## [YOUR TASK]
Update the items starting at the line containing "Open dropdown in 串红栽植密度变更 name cell" and ending at the end of the items, replacing "dropdown" with "drop-down list" and keeping everything else unchanged. Leave the pictures out of your answer.

(Data items)
==*==

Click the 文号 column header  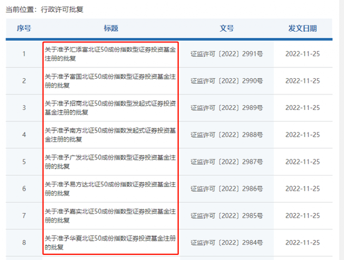(226, 28)
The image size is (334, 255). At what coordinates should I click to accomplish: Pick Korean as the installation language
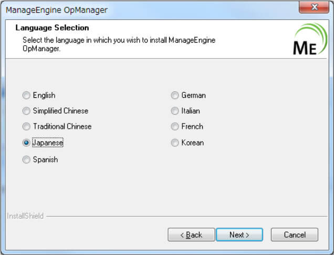[175, 142]
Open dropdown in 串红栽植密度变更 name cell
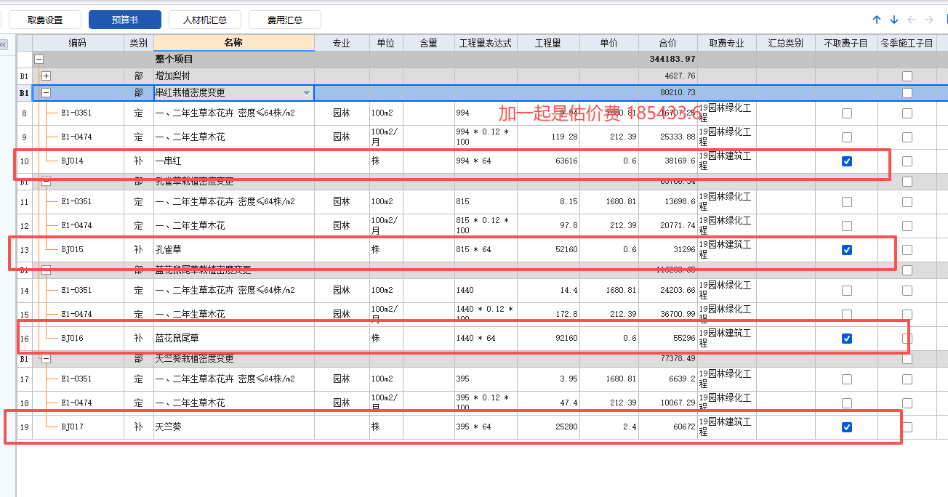 pos(308,93)
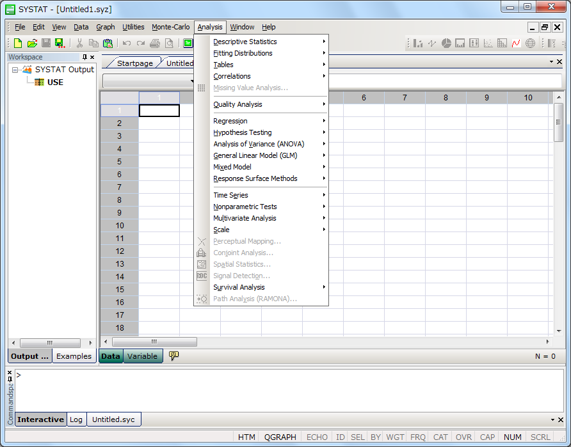The image size is (571, 447).
Task: Click the Paste clipboard icon
Action: coord(108,43)
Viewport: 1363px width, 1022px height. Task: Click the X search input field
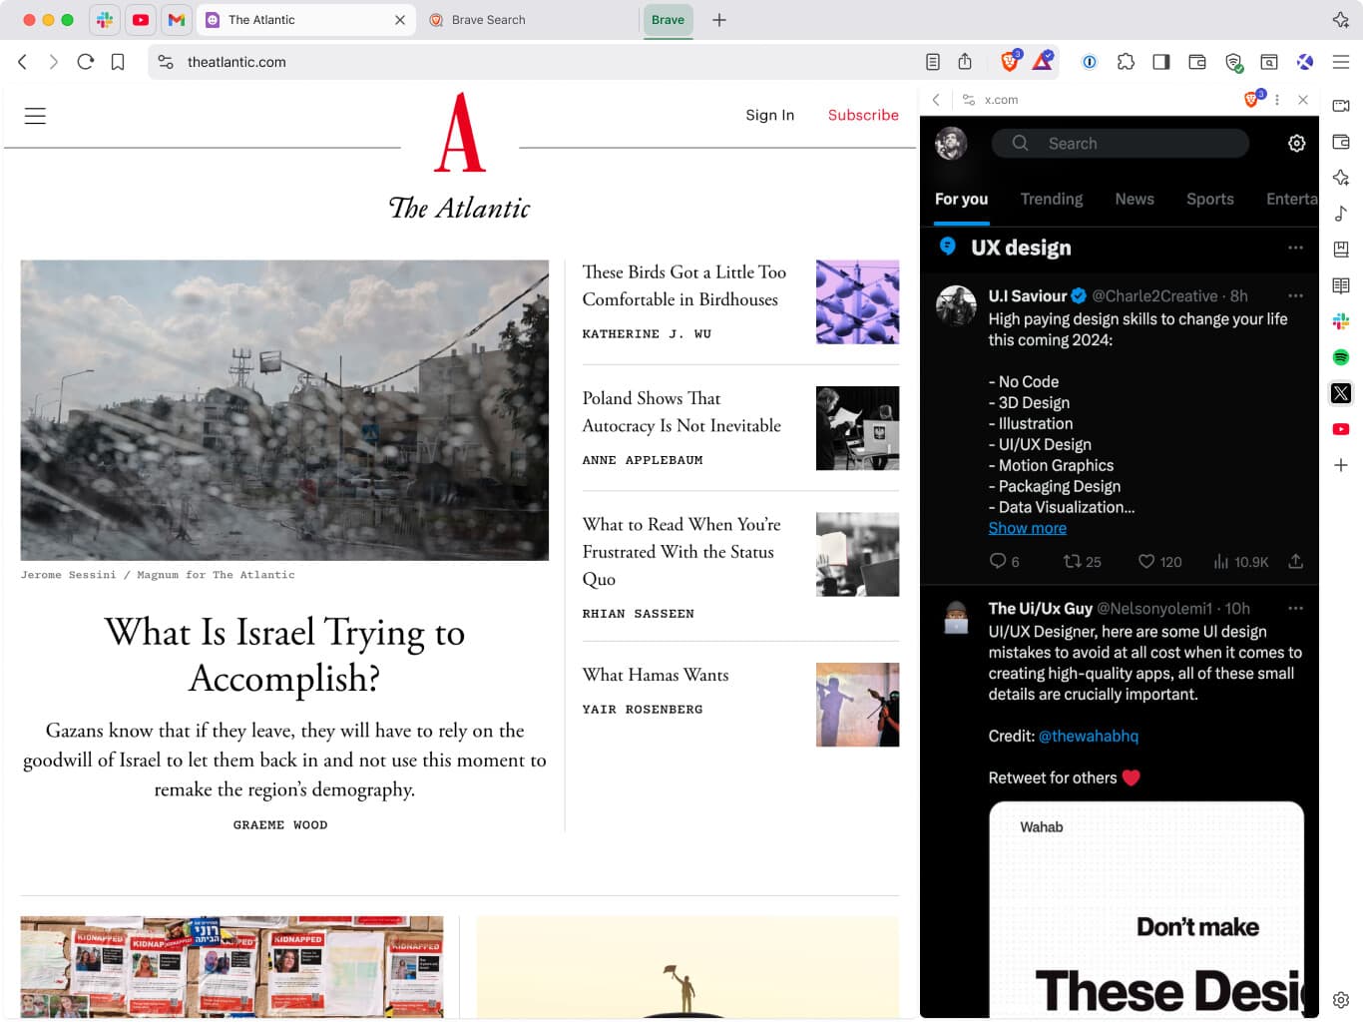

==*==

## [EXERCISE RESULT]
Open drop-down list in 串红栽植密度变更 name cell
 pos(308,93)
The image size is (571, 447).
Task: Click the Paste clipboard icon
Action: coord(108,43)
Viewport: 1363px width, 1022px height. Task: Click the X search input field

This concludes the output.